Are there really 4 pillars in EA?

As in most EA theories there are 4 pillars; Business, Application, Data and Technology. I know that I'm quite new to the EA scene, but in my experience so far I see that EA is focussed on the Applications and Data pillars.

Business
The business pillar is a given, we use it as input and we support more or less in its shape. But do we really work in this field? I believe the business still sees the Enterprise Architect as an IT guy. They don't concider the Enterprise Architect as a person that helps them shape their shop. In theory it should, in practice I have my doubts. As mentioned last time, I believe this is the job for the Business Architect and in lesser extend the business analysts.

Technology
For the record, this is about hardware, procured software, networking and other nuts and bolts. This domain is getting more and more commodetised on the one hand, and the cloud makes all of this less relevant on the other hand. The result of this is that in this technology pillar Enterprise Architecture is going towards procurement and supplier management. To be honest, not a field where an Enterprise Architect is quite comfortable in.

Applications & Data
Applications and Data is for me the two core aspects where an Enterprise Architect can make a difference. Today it translates in roadmaps, Integration topics like SOA and EDA. Data topics like MDM, etc. this is where the Enterprise Architect will have his focus on. I don't believe completely on the view from Jeff Scott of "there's an app for that" approach in 20 years from now. Yes, we will have more apps; I even downloaded OS X Lion last night from the App Store from Apple, went to sleep and in the morning I had a new OS installed and working like a charm. However, even in an app world we will still face the integration music, so at best Enterprise Architects migt become app integration specialists :). One thing the app move does, makes everything more simple at least from the user's point of view. I'm thinking, when things become more simple we would have less need for the governance of it, so this might be another topic we can drop from the Enterprise Architects role...

Sunday, 10 July 2011

Business Architect

Since a few days I'm telling various people about a missing role/person in the company. Whilst I may be an Enterprise Architect since a couple of months now; getting things done and organized in the IT departments seems just so easier than it is in the business side. I know it is due to my IT background that it just feels much more natural and hence you roll much better in the IT space. I consider myself doing a relative decent job (as a youngster in this role) in my natural habitat; acting like oil to make the machines run smoother again.

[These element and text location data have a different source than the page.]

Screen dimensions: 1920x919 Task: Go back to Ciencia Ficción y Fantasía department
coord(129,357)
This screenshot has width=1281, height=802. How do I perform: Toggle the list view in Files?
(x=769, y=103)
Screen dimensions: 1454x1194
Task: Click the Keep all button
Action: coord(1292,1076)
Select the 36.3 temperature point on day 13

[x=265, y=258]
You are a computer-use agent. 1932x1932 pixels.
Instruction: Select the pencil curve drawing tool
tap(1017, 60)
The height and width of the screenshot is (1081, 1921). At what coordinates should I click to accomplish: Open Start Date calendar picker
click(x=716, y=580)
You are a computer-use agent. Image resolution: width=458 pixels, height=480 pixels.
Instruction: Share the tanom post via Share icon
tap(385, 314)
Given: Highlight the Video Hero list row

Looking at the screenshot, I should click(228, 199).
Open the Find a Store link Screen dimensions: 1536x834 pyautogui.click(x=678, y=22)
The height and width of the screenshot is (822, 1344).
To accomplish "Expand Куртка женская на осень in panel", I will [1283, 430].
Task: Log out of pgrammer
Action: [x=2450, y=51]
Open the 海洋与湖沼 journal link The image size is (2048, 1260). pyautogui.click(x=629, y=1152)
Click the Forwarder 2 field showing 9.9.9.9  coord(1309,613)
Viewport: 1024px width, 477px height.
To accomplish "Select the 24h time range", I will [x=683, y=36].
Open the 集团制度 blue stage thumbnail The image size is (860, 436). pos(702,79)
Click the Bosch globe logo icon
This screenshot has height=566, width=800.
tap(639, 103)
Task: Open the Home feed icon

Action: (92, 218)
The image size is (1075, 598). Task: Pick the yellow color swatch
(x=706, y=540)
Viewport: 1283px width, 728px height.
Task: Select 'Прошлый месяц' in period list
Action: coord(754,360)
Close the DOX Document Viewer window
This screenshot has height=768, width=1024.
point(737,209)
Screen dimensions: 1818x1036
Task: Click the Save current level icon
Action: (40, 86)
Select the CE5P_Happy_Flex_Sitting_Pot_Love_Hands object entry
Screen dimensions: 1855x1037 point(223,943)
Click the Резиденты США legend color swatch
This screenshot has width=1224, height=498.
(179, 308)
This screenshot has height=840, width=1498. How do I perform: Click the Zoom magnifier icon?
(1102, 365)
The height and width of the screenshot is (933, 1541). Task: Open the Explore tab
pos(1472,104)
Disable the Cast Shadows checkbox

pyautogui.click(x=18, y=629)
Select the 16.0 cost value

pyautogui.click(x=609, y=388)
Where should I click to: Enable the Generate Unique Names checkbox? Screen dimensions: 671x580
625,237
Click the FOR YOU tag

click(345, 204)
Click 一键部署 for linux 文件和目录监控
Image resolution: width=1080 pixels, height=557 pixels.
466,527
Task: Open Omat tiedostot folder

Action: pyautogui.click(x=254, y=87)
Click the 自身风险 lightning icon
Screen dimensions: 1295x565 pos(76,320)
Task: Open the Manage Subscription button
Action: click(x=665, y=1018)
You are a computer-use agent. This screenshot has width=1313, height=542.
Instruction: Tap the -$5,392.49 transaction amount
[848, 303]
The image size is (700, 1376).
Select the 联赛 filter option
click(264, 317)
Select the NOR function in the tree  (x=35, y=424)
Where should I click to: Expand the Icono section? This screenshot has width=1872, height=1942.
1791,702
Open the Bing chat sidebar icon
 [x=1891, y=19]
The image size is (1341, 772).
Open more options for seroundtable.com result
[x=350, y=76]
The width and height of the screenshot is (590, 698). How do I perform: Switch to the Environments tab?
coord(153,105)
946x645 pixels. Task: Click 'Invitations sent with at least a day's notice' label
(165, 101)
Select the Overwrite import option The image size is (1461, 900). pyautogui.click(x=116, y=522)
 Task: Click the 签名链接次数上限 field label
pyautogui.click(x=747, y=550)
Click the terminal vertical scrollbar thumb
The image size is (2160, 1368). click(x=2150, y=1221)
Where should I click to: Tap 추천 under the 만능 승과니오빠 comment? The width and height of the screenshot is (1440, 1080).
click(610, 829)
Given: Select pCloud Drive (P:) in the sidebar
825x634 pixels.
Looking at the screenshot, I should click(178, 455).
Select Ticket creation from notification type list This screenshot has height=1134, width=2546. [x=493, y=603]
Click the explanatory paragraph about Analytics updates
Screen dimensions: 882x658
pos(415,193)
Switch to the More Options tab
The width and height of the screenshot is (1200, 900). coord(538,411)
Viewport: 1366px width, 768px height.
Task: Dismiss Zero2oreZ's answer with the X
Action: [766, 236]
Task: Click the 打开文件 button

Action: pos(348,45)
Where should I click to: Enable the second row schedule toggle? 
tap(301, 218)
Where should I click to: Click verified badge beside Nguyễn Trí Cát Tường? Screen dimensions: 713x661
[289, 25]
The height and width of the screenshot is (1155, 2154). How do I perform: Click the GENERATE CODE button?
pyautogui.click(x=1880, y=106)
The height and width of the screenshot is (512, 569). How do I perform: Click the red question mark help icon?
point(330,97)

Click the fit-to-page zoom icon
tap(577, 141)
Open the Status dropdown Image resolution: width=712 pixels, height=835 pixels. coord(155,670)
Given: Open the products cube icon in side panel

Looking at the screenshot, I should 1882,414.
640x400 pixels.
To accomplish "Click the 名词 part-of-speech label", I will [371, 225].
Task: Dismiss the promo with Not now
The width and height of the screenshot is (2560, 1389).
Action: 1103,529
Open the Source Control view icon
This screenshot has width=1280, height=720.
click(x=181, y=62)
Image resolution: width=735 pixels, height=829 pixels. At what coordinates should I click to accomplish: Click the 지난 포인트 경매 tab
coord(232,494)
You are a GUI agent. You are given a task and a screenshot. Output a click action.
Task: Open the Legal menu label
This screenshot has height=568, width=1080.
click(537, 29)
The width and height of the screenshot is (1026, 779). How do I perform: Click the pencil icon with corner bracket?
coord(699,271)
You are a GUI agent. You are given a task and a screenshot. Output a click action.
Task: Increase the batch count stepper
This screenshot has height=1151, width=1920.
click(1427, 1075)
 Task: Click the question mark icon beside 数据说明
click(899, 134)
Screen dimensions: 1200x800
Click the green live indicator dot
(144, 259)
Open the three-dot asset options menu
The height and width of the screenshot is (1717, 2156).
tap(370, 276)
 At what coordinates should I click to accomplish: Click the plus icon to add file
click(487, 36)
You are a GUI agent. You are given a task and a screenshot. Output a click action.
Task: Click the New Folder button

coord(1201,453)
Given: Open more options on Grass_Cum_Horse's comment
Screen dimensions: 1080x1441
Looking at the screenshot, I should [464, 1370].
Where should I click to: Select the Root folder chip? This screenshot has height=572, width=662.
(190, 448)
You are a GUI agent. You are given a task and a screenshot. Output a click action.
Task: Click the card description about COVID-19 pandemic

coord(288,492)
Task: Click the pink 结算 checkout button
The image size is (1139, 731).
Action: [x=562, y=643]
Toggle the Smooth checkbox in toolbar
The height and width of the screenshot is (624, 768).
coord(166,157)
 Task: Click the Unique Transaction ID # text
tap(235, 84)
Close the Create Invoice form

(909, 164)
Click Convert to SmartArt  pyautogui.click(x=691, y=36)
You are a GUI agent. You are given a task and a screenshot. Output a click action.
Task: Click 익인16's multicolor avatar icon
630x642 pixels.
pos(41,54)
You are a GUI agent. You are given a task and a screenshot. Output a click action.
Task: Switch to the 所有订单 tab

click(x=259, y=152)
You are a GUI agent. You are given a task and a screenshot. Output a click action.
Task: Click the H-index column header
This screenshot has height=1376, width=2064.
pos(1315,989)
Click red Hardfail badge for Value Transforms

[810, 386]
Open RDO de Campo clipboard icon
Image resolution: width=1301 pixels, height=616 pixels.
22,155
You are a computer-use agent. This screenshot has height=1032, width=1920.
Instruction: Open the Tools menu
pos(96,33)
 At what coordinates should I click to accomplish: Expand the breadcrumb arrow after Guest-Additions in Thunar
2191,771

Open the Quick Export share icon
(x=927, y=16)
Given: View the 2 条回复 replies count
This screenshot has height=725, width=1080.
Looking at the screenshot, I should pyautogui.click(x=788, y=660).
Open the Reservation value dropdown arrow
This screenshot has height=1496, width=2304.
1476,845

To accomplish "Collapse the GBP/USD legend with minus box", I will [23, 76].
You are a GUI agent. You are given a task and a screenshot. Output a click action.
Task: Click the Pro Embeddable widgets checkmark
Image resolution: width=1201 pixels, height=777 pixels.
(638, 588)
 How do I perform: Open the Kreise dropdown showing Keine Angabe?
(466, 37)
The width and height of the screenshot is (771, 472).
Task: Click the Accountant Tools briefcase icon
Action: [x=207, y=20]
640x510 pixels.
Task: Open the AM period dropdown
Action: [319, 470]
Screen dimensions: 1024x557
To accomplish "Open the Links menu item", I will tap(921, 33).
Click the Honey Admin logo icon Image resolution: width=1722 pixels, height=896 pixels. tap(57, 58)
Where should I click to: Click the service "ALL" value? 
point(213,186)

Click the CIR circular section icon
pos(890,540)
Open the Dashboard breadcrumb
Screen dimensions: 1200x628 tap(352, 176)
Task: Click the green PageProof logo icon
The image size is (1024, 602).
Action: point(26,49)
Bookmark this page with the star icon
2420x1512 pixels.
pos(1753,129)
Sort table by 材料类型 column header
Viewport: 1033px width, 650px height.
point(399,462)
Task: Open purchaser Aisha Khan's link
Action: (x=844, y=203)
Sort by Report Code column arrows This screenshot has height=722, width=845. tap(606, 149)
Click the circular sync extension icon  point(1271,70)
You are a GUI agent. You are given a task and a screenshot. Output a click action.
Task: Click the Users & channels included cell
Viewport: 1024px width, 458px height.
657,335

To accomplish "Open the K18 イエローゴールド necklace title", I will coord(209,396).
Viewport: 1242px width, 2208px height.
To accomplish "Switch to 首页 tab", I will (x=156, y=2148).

I believe a Business Architect is actually a person much needed to act as a counter part of the more tech savvy enterprise architect. This person should be the one that ties up the different departments and make them act according to the companies strategies; better yet, he should be involved in aligning the various departmental strategies into one coherent direction. Enterprise Architects coming from the IT corner will have a hard time to get this done; I believe this business oriented role is much more the destination for let's say a business analyst that never worked in IT.

An Enterprise Architect can get early involvement in the strategic exercises but will usually be coordinating between the business and IT; much less getting the ducks of every business department on a row, so there's definitely some work left for the business architect.